Starting at the beginning of the records and ending at the line that contains "pos(328,13)", write those lines out again with "GUI agent" changed to "interface agent" and everything else left as it is.

.....

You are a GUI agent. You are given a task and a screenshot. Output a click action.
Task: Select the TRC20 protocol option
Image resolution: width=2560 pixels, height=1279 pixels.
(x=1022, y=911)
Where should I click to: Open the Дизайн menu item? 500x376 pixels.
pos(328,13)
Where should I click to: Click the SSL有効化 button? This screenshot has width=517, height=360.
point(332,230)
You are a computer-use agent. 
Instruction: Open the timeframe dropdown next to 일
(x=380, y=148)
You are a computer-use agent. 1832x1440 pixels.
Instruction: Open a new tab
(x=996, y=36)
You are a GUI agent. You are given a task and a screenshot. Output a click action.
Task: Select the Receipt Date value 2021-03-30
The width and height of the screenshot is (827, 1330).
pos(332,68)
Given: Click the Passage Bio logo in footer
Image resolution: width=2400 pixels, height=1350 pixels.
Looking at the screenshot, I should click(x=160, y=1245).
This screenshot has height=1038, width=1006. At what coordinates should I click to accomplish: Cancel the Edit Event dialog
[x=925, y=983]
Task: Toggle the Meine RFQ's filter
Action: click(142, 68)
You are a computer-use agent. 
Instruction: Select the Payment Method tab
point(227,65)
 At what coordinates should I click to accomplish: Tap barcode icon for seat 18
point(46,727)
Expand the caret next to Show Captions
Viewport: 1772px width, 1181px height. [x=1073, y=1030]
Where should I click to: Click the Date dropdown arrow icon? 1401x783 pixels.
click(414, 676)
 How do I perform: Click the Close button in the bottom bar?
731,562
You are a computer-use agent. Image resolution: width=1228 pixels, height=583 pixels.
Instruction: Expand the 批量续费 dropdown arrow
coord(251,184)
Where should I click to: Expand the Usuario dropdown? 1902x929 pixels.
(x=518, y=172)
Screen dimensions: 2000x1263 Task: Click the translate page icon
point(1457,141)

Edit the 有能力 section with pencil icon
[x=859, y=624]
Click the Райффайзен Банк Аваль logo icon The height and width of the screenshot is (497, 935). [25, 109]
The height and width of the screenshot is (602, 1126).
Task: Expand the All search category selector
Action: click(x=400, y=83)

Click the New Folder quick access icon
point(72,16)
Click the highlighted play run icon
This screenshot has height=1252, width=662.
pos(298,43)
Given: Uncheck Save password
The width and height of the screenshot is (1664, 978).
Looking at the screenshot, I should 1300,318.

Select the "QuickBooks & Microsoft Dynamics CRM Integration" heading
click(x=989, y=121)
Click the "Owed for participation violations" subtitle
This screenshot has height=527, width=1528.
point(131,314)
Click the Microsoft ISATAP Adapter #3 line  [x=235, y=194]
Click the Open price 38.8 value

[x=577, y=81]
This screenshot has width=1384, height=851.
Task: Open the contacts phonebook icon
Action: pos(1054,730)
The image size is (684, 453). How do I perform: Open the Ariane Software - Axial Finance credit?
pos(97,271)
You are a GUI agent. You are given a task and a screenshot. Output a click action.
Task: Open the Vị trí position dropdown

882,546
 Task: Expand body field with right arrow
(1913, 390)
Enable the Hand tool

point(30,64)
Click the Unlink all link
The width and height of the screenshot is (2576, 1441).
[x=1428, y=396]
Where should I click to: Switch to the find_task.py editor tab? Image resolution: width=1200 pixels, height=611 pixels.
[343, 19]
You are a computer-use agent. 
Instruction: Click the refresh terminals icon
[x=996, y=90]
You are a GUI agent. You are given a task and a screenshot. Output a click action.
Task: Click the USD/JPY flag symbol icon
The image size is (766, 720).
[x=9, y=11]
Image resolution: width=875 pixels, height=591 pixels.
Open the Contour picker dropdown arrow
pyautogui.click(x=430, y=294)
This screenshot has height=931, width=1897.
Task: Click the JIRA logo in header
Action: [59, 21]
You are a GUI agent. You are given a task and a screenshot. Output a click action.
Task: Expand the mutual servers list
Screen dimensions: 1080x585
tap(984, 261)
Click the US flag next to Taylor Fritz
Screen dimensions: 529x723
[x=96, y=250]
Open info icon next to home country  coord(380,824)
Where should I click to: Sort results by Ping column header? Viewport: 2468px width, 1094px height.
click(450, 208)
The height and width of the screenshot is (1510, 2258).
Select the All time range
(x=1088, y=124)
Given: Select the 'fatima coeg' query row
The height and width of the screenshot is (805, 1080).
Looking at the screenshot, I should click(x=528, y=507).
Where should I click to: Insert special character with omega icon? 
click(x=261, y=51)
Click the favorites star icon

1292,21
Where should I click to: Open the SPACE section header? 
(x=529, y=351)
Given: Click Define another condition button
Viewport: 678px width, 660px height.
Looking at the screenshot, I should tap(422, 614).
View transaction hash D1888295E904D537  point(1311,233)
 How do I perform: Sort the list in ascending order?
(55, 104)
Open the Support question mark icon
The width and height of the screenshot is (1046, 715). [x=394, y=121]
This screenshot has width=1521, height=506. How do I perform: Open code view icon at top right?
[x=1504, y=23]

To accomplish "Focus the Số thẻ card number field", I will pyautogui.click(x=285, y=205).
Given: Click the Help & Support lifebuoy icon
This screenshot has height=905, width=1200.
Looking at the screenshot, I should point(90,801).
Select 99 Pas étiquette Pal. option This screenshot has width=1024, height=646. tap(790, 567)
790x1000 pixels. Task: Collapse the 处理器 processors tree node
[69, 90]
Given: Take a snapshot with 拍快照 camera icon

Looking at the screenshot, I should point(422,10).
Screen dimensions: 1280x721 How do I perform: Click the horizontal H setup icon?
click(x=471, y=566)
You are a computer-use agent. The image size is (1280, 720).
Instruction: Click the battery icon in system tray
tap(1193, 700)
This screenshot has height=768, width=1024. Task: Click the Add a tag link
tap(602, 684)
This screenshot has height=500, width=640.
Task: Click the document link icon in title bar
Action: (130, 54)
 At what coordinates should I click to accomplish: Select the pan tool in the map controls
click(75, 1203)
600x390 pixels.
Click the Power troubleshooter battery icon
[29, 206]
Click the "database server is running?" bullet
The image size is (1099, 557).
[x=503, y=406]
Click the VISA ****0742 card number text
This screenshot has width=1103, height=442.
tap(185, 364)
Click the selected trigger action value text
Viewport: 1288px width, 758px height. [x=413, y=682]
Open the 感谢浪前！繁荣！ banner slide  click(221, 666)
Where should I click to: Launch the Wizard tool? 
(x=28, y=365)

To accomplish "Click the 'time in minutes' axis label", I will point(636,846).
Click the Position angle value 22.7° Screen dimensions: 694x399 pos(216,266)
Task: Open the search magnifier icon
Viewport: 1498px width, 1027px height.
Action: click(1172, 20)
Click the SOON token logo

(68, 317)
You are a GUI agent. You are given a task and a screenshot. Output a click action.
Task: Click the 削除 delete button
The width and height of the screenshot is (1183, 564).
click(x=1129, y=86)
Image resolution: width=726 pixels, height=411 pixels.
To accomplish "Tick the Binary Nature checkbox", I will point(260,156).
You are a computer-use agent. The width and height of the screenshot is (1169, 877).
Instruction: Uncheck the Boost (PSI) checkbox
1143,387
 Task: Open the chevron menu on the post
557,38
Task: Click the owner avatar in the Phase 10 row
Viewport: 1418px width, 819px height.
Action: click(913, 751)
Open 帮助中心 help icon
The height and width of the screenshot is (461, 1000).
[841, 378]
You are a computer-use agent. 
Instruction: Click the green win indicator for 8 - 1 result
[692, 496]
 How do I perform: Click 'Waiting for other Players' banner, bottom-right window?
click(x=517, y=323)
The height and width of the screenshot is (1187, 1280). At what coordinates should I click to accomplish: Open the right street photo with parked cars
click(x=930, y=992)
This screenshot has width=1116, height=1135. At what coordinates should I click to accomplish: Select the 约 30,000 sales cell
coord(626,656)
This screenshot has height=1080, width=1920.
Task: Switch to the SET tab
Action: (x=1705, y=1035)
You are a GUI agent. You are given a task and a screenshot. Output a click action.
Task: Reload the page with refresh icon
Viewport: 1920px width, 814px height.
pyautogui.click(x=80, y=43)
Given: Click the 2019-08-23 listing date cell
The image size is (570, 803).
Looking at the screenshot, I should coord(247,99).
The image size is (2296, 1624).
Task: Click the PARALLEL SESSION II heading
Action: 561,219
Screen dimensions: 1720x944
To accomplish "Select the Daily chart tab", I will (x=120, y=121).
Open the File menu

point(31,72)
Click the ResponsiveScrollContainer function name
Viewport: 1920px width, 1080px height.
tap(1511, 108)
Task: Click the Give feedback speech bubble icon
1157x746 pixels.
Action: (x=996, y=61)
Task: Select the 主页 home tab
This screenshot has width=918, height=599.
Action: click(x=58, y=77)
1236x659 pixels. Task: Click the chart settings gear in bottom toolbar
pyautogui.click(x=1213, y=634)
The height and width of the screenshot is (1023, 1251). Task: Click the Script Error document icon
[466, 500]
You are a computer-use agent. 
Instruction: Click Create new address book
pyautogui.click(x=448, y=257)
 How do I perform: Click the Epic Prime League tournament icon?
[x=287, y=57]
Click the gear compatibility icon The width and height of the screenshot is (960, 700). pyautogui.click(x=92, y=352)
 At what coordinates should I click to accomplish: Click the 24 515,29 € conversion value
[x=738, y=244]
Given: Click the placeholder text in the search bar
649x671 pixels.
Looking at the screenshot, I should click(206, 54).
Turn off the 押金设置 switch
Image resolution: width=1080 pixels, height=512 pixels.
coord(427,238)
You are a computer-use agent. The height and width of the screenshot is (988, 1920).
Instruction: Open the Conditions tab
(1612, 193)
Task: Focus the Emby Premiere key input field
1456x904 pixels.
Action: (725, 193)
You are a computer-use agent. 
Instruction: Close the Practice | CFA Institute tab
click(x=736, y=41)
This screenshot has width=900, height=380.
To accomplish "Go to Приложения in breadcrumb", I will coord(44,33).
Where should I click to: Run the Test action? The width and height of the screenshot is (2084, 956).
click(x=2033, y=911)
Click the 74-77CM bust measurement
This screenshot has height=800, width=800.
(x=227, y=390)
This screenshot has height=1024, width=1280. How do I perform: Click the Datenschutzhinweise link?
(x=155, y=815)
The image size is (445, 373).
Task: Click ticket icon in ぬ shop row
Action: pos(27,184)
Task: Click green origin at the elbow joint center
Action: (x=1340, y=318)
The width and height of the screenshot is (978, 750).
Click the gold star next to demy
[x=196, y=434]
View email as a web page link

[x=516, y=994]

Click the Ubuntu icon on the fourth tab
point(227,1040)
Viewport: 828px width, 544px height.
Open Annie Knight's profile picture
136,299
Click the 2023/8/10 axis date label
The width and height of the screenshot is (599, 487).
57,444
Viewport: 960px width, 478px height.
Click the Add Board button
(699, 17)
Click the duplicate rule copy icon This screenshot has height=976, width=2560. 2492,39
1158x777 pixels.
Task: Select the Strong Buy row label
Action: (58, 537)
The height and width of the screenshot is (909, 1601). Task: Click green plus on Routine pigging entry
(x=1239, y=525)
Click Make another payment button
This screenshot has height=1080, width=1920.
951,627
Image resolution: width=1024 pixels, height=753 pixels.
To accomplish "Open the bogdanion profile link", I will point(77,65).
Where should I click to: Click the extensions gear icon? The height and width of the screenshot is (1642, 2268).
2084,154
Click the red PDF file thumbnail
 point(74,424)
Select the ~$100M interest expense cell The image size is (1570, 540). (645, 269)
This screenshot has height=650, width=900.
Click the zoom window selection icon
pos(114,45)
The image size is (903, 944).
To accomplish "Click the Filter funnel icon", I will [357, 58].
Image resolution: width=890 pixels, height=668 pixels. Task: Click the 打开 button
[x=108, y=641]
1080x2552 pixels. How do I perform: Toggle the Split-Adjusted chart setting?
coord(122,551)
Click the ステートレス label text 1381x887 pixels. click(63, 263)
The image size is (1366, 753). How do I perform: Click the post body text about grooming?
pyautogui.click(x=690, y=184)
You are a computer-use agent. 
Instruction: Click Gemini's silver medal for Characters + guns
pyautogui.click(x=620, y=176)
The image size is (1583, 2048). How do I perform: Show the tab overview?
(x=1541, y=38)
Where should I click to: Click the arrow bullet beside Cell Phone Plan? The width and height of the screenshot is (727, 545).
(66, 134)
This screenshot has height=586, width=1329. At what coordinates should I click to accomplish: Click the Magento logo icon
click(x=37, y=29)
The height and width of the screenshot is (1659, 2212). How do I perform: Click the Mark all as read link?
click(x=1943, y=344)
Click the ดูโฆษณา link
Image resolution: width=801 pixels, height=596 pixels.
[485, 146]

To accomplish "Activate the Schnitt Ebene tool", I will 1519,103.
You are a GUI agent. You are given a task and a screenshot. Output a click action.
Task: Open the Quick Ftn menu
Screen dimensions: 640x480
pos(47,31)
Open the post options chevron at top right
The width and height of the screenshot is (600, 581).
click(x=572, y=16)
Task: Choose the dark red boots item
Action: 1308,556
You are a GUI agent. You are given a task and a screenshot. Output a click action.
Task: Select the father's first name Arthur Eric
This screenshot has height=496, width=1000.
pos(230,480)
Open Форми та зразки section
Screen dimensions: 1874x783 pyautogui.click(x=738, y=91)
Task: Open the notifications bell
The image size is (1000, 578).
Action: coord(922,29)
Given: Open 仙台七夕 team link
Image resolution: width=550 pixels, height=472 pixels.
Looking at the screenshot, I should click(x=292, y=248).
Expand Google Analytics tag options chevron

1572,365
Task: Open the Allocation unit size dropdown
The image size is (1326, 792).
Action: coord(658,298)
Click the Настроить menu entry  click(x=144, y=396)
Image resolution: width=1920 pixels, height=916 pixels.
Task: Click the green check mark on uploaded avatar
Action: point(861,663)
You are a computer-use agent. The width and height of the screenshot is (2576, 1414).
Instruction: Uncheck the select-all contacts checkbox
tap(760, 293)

.....

Reply to the exercise:
You are a interface agent. You are given a task and a screenshot. Output a click action.
Task: Select the TRC20 protocol option
Image resolution: width=2560 pixels, height=1279 pixels.
(x=1022, y=911)
Where should I click to: Open the Дизайн menu item? 500x376 pixels.
pos(328,13)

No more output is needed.